Work to be completed
Starting at the line containing "Given: Proceed with the Next > button" and ending at the line containing "This screenshot has width=807, height=505.", print every line of the material below exactly, both ends included, and stop there.

Stored data
━━━━━━━━━━━━━━━━━━━━

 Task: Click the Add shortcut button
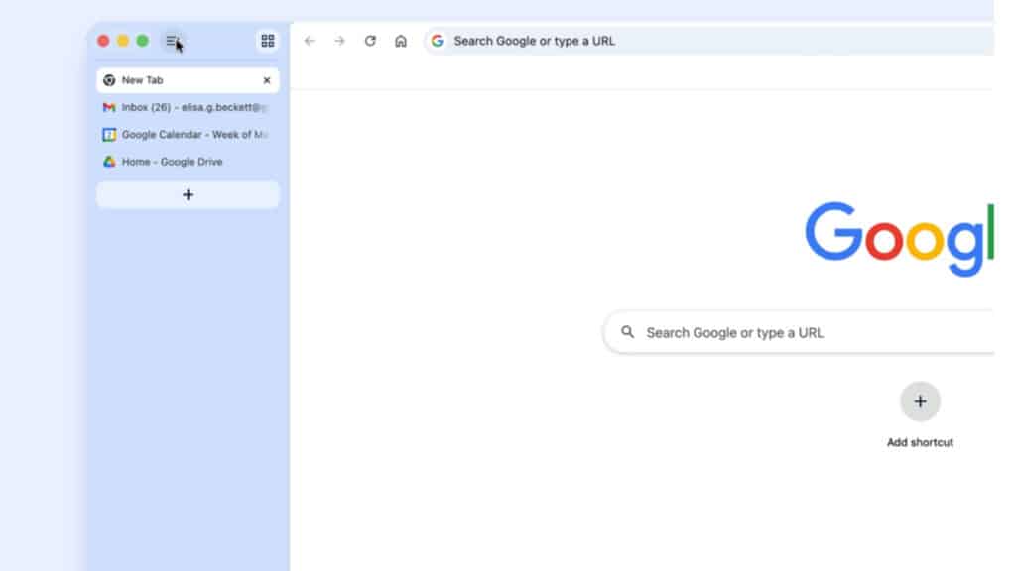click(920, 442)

━━━━━━━━━━━━━━━━━━━━

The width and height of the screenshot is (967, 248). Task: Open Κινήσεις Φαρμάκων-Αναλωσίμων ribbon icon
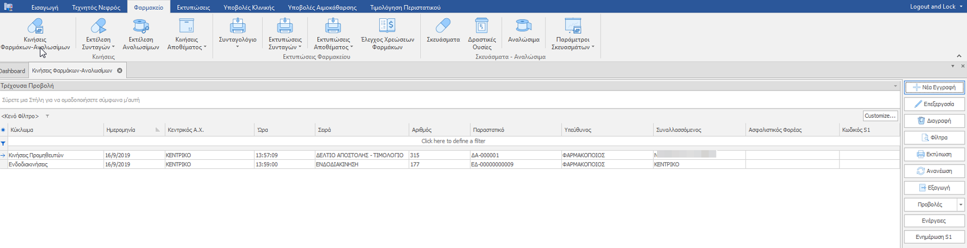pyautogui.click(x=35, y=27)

━━━━━━━━━━━━━━━━━━━━

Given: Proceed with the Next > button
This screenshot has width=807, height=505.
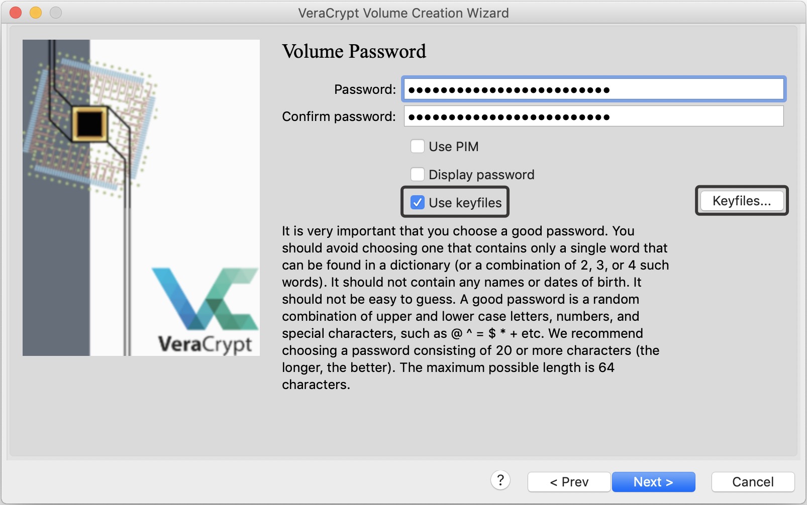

━━━━━━━━━━━━━━━━━━━━

Exercise result
Given: Proceed with the Next > button
This screenshot has width=807, height=505.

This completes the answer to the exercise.